Challenge

This competition invites researchers from any field that can be applied to document analysis (e.g. natural language processing, data analysis, text data mining...) to challenge their method(s) for improving/denoising OCR-ed texts, on a testbed of more than 20 million characters. Given the noisy OCR of printed text from different sources and languages (English, French, German, Finish, Spanish, Dutch, Czech, Bulgarian, Slovak and Polish), the participants will be proposed to participate in two tasks, which can be performed independently. They will rely on different parts of the data set, to avoid the risk of any bias in their respective evaluation. It should additionally be noted that we will be able to compute separate scores for each language of the collection, allowing for the evaluation of language-specific approaches.

Task 1 - Detection of OCR errors

Given the raw OCR-ed text, the participants are asked to provide the position and also the length of the suspected errors. The length information is non-trivial; although it is often recovered based on word boundaries, it could vary on some occasions (e.g. wrongly OCR-ed separators such as spaces, hyphens or line breaks).
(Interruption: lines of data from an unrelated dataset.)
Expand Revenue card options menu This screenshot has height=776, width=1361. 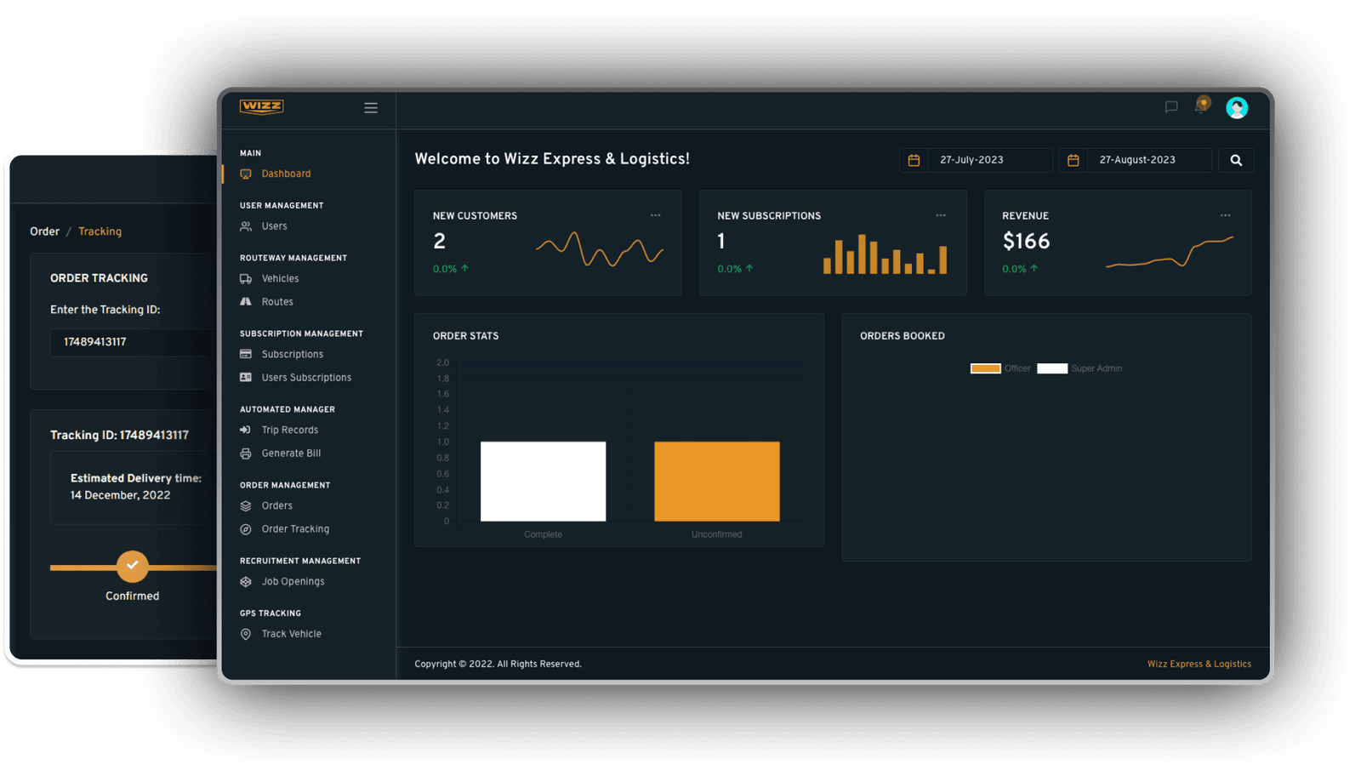point(1225,215)
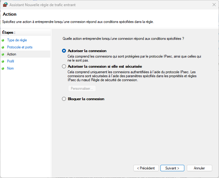Click green bullet beside the Action step
The image size is (219, 178).
[3, 54]
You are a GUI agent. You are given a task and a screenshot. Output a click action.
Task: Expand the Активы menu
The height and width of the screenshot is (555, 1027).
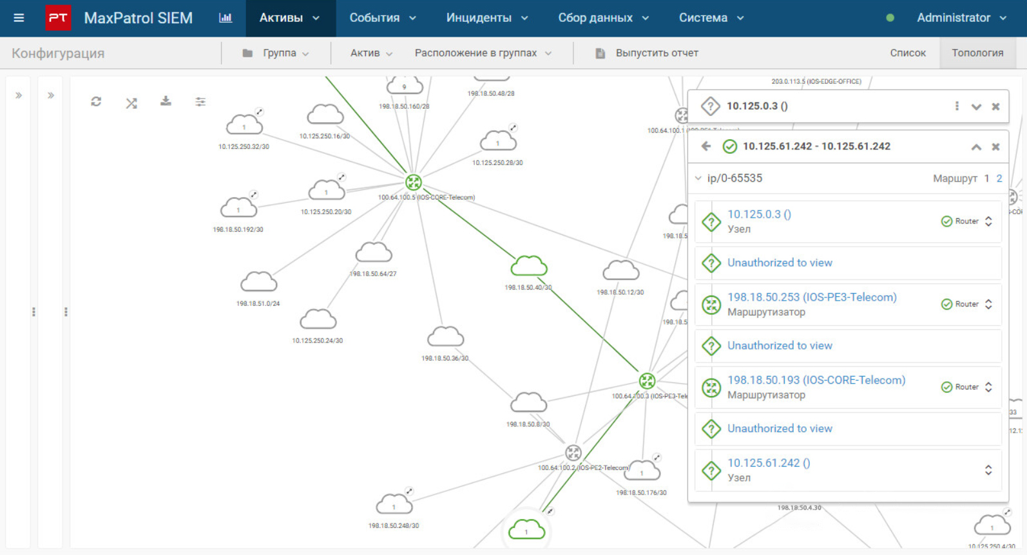pyautogui.click(x=291, y=18)
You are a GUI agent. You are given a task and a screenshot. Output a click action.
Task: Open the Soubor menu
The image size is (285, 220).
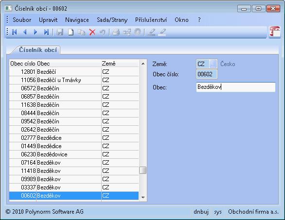22,20
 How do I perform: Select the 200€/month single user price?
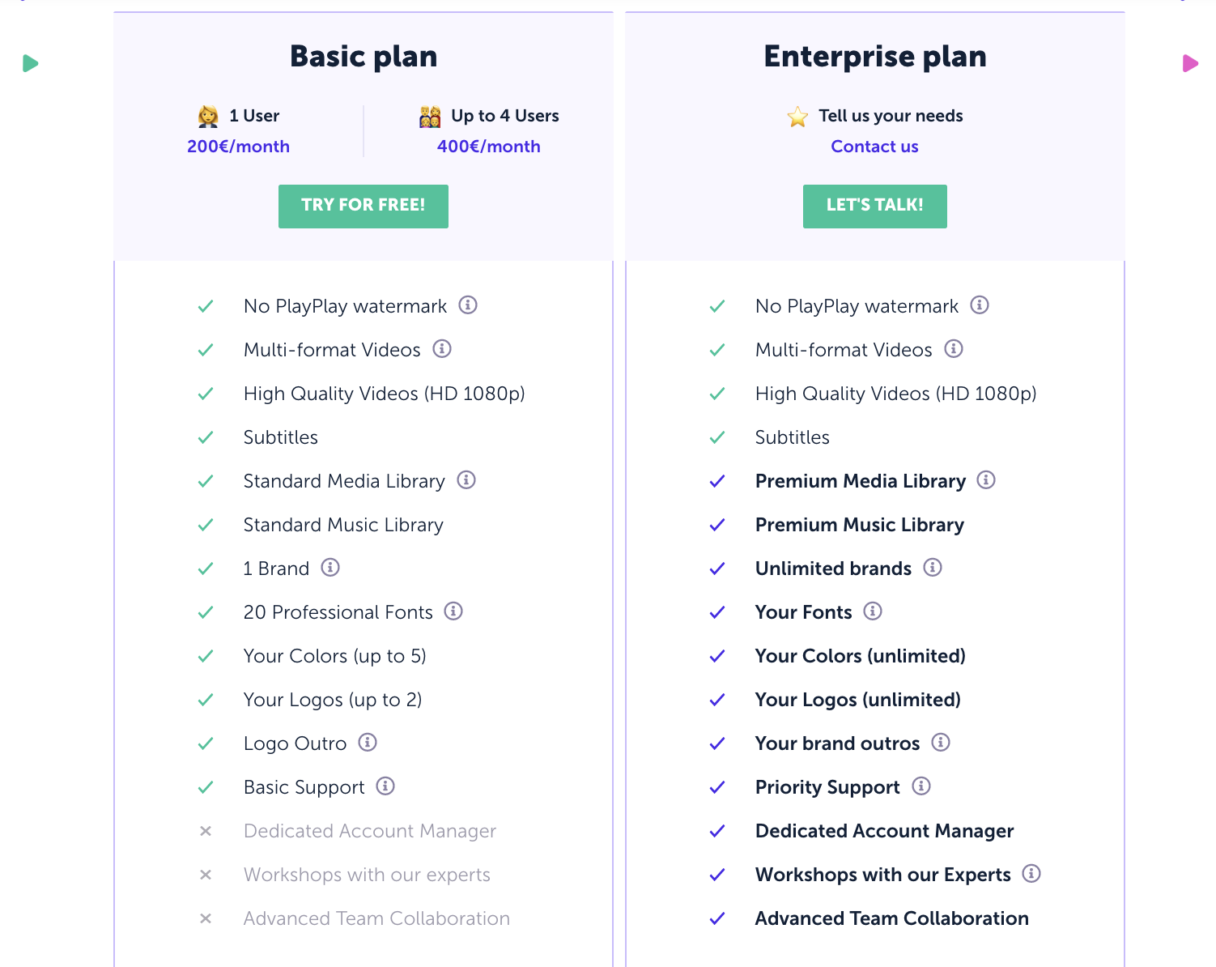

Task 2 - Correction of OCR errors

Given the OCR errors in their context, the participants are asked to provide, for each error, either a) only one correction or b) a ranked list of candidates for correction. Providing multiple candidates enables the evaluation of semi-automated techniques. We will thus take into account and evaluate 2 families of systems:

  1. "Fully-automated" systems, meant for the comparative evaluation of fully automatic OCR correction tools, where we only take into account one correction candidate;
  2. "Semi-automated" systems, meant for the comparative evaluation of human-assisted correction tools, where a person typically picks the right correction within a list of system-generated candidate corrections (in that case, the higher-ranked the right correction, the better the system).